[Saved entries]
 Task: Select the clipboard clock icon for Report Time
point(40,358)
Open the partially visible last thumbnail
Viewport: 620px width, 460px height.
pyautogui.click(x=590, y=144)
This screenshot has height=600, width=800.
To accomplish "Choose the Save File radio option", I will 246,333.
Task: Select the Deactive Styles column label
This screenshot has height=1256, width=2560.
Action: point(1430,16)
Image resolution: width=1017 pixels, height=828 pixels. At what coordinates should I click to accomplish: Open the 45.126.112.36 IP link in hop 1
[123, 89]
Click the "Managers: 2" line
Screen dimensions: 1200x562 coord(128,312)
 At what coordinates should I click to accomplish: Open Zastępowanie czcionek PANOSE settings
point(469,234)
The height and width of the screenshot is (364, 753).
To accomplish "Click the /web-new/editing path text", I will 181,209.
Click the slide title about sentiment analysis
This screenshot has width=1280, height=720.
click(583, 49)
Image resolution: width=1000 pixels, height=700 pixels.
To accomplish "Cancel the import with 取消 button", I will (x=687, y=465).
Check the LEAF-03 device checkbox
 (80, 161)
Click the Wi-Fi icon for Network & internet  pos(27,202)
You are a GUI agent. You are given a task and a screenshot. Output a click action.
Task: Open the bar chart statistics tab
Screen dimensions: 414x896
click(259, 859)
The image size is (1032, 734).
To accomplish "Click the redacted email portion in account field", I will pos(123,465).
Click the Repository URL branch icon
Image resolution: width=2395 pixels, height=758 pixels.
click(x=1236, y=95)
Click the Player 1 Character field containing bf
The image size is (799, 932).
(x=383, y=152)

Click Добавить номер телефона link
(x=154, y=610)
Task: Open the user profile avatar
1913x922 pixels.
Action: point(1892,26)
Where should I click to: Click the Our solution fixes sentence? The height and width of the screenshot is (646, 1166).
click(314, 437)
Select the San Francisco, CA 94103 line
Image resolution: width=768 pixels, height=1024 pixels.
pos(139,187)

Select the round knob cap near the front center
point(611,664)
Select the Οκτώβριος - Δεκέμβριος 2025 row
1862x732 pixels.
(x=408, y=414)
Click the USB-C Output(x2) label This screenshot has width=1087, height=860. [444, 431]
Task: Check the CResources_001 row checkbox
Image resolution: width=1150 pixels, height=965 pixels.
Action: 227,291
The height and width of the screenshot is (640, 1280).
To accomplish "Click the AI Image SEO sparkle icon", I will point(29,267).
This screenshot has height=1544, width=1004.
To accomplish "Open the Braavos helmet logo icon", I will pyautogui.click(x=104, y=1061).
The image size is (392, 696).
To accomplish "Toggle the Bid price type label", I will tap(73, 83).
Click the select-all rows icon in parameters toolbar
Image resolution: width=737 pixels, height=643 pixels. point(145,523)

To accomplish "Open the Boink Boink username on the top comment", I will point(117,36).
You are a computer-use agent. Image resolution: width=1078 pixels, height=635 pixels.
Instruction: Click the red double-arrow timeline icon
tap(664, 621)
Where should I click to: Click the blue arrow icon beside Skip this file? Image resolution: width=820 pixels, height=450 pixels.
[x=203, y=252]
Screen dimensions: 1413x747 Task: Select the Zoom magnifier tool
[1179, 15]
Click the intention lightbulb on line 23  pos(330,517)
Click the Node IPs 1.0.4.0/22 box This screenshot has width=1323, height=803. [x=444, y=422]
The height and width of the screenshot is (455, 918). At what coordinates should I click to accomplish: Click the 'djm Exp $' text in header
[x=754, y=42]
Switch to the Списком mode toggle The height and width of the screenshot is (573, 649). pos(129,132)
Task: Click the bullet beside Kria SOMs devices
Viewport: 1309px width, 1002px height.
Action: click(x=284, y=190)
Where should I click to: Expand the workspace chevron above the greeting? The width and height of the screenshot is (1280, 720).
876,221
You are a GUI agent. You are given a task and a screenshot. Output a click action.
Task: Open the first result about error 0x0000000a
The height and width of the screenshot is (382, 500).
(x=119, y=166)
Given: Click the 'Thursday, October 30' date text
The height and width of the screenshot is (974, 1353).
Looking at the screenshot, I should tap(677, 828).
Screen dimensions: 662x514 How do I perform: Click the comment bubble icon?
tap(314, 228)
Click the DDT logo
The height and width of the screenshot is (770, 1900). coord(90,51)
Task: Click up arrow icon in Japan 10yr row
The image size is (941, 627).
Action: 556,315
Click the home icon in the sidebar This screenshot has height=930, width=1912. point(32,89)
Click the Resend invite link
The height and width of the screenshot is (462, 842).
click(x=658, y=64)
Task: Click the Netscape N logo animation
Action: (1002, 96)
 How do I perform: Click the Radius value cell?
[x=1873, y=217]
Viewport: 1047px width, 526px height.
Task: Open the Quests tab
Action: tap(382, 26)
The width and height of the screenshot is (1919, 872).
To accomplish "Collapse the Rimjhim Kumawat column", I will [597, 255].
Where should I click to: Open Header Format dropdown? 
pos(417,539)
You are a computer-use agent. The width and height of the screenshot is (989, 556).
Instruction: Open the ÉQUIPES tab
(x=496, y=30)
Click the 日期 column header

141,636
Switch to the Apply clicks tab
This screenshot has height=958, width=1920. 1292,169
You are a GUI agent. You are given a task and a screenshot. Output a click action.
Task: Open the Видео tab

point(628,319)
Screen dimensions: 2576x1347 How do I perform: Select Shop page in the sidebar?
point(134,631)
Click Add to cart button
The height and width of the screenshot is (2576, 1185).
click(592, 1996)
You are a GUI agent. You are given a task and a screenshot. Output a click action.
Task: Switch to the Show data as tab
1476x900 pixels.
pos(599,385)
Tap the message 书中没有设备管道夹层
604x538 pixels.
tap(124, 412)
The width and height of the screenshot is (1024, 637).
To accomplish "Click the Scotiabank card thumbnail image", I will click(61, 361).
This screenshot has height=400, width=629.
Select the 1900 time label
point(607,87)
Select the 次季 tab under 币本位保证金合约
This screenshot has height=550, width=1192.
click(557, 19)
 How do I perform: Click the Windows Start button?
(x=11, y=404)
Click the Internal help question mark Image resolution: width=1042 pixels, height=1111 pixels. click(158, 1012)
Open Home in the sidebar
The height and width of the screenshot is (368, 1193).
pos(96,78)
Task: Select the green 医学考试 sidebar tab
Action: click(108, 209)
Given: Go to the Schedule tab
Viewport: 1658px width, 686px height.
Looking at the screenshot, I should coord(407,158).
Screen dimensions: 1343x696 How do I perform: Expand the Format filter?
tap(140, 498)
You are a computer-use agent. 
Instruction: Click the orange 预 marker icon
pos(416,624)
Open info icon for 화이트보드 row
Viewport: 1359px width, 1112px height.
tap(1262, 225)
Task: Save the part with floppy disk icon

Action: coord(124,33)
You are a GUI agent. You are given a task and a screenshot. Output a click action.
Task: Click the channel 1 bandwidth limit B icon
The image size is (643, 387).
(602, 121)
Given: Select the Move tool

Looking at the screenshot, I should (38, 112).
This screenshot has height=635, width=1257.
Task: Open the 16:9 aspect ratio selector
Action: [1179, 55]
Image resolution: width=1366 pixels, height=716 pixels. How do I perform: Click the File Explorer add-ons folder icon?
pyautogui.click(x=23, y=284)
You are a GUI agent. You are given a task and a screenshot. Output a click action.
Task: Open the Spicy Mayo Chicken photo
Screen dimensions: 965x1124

#### Instructions to follow:
What is needed is a verbatim copy of every line in the records above from the one containing "Task: Check the CResources_001 row checkbox" down to the one containing "Click the intention", both included, and nothing more.

#### Exercise output:
Task: Check the CResources_001 row checkbox
Image resolution: width=1150 pixels, height=965 pixels.
Action: 227,291
The height and width of the screenshot is (640, 1280).
To accomplish "Click the AI Image SEO sparkle icon", I will point(29,267).
This screenshot has height=1544, width=1004.
To accomplish "Open the Braavos helmet logo icon", I will pyautogui.click(x=104, y=1061).
The image size is (392, 696).
To accomplish "Toggle the Bid price type label", I will tap(73, 83).
Click the select-all rows icon in parameters toolbar
Image resolution: width=737 pixels, height=643 pixels. point(145,523)

To accomplish "Open the Boink Boink username on the top comment", I will point(117,36).
You are a computer-use agent. Image resolution: width=1078 pixels, height=635 pixels.
Instruction: Click the red double-arrow timeline icon
tap(664, 621)
Where should I click to: Click the blue arrow icon beside Skip this file? Image resolution: width=820 pixels, height=450 pixels.
[x=203, y=252]
Screen dimensions: 1413x747 Task: Select the Zoom magnifier tool
[1179, 15]
Click the intention lightbulb on line 23  pos(330,517)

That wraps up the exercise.